===== Passage provided
[dns-operations] Assuring the contents of the root zone

Doug Barton dougb at dougbarton.us
Tue Dec 2 05:35:51 UTC 2014

On 12/1/14 9:03 PM, Paul Vixie wrote:
> i apologize for not saying so explicitly: nothing can directly validate
> the contents of the glue records. two indirect methods exist, which are
> (1) looking it up in a validating RDNS and seeing if the content of the
> glue record you got with your zone is the same as the one signed by
> DNSSEC, in a provisional validation environment that asks "what if this
> glue is correct?", and (2) using the glue and noting whether the zones
> reached by that NS+glue are signed with a key matching that zone's
> signed DS RR. if they are signed with the right key then it doesn't
> matter whether the address glue was correct or not.
> but you raise a very interesting issue, which is that the definition of
> "zone" does not include address glue. if the per-zonefile or per-axfr
> signature that you'd like to bind to the zone has to cover its glue,
> then we have a very interesting set of new problems, like does this mean
> all address glue or only necessary address glue (under our leaf
> delegations), does it include both A and AAAA RR's, which one is hashed
> first, and so on. all those rules would have to be spelled out in any
> signature that was made over "all the stuff you get in an AXFR, or that
> you might find in a zone file sitting on disk" rather than made over
> "the zone".
> since NS RR's aren't signed in the parent, a zone-walk won't verify
> them, and perhaps that's your most compelling argument for some new
> signature which does cover those, since any unsigned child could be
> spoofed if the zone file (or AXFR contents) were tampered with.

Paul V.,

Thanks for responding to Paul H. on the topic I raised a couple of days 
ago. :) (I mentioned delegation NS records, since they are less 
controversial than actual glue, but it's the same issue.) While what you 
propose can be done, it would add more complexity than a simple zone 
signature that covers the entire zone.

In any case, now that you've acknowledged that DNSSEC doesn't cover the 
intended use case, perhaps we can dispense with that line of argument?
==========
===== Information
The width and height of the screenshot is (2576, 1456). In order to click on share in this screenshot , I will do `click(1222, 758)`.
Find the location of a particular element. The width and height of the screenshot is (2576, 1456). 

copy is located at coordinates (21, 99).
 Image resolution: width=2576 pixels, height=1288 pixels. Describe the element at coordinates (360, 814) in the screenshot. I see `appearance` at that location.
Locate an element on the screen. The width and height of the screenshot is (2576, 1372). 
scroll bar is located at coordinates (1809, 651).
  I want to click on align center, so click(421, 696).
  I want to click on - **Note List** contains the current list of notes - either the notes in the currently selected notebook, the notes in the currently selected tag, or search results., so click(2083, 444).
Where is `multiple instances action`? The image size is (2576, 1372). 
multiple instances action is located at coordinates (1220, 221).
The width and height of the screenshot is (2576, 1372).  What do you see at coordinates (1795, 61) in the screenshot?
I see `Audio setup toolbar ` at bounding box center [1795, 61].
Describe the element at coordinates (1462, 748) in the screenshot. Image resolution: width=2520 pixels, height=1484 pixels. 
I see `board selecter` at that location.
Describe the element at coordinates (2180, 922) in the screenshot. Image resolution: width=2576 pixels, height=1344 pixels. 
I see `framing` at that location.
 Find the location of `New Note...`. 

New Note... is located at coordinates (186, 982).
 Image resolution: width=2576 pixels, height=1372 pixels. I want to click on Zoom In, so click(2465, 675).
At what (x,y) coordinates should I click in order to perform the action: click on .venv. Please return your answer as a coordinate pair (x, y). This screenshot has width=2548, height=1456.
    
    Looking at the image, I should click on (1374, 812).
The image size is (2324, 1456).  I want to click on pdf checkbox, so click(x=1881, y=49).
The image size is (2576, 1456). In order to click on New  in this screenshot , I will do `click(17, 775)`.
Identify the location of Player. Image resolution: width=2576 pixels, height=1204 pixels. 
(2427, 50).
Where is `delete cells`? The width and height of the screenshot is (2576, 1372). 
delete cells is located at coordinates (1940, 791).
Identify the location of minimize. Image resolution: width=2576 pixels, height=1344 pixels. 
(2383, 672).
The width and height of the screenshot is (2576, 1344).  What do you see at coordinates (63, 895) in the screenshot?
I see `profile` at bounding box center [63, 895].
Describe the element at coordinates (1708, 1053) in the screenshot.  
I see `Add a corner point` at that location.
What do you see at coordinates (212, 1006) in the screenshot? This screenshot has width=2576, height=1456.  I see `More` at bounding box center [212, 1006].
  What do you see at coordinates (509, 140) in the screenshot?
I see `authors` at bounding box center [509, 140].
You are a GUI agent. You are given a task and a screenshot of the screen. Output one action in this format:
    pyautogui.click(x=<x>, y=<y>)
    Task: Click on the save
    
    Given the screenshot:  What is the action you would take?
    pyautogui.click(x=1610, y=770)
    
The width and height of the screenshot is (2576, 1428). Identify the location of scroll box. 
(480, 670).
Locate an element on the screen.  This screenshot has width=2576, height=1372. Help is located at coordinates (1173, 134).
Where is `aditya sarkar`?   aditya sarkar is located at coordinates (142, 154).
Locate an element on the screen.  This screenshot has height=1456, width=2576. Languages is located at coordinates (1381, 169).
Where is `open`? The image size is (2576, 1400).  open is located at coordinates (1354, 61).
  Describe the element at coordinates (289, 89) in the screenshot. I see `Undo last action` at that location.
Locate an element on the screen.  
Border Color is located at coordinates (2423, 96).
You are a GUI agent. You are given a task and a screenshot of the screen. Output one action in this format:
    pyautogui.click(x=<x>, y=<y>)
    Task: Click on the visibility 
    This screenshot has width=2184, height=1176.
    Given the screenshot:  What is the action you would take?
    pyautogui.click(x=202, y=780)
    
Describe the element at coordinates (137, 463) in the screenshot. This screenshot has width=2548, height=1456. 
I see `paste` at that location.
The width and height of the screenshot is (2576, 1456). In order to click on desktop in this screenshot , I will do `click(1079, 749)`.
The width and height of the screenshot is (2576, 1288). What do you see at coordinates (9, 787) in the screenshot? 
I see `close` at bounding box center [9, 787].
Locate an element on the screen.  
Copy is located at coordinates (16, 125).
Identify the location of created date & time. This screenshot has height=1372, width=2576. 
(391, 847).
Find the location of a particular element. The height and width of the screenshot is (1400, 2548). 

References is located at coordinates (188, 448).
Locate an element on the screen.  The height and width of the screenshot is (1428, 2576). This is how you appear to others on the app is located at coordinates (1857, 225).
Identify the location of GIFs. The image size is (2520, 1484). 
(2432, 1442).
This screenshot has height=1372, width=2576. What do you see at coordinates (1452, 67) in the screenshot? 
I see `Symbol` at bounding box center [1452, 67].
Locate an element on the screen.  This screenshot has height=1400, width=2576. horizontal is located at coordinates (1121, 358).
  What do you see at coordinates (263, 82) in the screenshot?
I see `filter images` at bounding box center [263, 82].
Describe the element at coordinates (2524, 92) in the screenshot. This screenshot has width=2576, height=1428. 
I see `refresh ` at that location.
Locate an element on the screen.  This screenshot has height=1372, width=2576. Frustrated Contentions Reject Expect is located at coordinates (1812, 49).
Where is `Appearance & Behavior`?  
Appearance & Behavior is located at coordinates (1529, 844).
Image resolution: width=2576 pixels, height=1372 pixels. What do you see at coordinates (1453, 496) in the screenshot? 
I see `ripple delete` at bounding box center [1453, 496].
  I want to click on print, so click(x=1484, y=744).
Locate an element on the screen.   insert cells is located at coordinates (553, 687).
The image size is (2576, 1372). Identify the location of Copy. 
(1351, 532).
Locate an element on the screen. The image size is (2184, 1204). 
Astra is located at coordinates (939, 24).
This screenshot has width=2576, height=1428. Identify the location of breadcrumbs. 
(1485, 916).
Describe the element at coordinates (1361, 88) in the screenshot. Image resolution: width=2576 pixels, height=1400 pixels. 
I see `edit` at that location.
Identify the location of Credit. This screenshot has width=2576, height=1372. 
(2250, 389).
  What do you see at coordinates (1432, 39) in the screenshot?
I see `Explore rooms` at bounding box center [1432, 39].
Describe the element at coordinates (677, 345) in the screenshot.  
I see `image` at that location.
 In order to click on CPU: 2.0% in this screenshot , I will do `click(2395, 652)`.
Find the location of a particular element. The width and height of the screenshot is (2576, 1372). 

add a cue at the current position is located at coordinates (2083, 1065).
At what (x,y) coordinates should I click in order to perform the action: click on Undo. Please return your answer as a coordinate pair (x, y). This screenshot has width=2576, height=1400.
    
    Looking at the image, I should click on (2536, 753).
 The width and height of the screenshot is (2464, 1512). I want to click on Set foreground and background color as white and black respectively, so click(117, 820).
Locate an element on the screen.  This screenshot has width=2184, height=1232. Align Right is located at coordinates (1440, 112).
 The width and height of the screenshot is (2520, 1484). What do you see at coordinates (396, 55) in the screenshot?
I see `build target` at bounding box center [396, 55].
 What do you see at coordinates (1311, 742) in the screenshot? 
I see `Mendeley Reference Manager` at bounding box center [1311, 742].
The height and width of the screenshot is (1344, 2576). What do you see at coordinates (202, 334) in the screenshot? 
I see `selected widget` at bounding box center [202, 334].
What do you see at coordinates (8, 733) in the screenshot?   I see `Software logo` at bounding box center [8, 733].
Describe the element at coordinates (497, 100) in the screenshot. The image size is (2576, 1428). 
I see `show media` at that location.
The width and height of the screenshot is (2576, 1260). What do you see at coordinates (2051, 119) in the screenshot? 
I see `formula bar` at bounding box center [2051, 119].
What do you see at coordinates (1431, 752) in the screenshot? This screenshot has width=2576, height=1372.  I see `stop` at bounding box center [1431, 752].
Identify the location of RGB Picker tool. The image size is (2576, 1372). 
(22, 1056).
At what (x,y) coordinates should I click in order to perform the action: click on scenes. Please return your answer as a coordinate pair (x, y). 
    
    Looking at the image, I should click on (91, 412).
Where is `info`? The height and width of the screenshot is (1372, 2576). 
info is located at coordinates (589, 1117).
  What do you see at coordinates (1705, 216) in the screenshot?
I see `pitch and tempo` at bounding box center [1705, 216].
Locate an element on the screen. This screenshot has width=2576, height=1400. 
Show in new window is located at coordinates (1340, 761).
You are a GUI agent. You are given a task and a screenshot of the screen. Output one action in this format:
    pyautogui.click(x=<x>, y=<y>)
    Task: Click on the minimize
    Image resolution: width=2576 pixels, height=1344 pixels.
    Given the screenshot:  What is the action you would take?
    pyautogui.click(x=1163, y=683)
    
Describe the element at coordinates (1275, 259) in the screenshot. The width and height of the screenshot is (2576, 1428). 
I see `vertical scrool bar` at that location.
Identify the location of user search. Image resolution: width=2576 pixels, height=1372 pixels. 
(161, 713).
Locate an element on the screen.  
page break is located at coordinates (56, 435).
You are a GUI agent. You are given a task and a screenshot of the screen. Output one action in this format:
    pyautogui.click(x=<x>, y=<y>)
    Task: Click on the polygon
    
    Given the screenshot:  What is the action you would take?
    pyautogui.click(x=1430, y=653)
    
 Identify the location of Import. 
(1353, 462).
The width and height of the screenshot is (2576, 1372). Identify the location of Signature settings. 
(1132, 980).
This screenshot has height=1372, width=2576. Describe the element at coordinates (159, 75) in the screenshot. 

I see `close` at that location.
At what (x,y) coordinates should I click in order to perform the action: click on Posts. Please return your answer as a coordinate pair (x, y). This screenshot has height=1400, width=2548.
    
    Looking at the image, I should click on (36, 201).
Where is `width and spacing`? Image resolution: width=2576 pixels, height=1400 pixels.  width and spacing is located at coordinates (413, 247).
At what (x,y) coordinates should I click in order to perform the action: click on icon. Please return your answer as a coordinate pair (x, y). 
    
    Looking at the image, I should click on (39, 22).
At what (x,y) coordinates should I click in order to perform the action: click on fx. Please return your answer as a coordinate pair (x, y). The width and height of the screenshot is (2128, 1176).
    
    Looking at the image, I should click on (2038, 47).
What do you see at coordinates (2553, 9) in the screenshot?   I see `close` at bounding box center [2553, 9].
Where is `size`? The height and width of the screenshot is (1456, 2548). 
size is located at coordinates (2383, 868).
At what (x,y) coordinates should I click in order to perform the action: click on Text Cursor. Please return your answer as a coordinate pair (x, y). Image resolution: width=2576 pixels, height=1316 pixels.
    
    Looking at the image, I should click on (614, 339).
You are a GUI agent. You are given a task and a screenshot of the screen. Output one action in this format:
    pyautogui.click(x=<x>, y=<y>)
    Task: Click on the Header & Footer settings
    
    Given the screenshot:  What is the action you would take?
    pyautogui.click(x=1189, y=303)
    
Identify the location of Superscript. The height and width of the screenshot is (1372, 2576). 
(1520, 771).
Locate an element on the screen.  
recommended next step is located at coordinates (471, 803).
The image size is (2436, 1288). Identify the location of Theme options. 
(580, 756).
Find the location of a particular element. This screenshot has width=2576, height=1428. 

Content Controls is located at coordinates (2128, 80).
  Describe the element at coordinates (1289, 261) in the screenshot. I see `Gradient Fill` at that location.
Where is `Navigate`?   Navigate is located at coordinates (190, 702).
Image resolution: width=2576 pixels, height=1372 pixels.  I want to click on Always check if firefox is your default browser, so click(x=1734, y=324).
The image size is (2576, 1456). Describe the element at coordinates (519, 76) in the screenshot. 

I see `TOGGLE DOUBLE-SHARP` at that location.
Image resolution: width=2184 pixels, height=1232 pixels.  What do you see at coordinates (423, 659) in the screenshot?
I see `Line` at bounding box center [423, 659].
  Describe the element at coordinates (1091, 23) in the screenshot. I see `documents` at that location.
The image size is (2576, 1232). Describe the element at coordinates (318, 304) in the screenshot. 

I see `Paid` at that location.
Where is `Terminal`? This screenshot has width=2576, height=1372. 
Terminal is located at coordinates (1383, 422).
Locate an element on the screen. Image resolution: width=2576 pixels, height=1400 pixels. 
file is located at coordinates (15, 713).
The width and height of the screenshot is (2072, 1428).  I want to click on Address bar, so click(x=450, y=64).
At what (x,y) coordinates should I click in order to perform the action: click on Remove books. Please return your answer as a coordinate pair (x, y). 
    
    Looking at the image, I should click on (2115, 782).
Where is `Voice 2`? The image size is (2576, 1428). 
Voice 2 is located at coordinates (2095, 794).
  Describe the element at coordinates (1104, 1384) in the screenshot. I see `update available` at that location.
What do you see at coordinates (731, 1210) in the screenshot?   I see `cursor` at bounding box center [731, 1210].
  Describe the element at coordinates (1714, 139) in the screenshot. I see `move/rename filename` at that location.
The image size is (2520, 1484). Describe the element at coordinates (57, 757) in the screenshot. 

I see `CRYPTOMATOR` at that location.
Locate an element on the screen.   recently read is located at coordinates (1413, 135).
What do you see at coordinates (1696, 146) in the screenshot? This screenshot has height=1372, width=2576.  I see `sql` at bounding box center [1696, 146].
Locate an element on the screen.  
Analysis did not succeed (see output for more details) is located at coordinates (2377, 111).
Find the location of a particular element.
==========
• _Using the information_
1. Answer these questions about the mailing-list post:
(a) How many indirect methods for checking the contents of glue records does the quoted reply say exist?
(b) Which records does the quoted reply say aren't signed in the parent?
(c) Why did Doug Barton mention delegation NS records instead of actual glue?
2. Quote the passage in the mailing-list post starting at "Thanks for responding" and ending at "the entire zone.".

• _Expected outputs_
1.
(a) Two.
(b) NS RR's.
(c) They are less controversial than actual glue.

2.
Thanks for responding to Paul H. on the topic I raised a couple of days 
ago. :) (I mentioned delegation NS records, since they are less 
controversial than actual glue, but it's the same issue.) While what you 
propose can be done, it would add more complexity than a simple zone 
signature that covers the entire zone.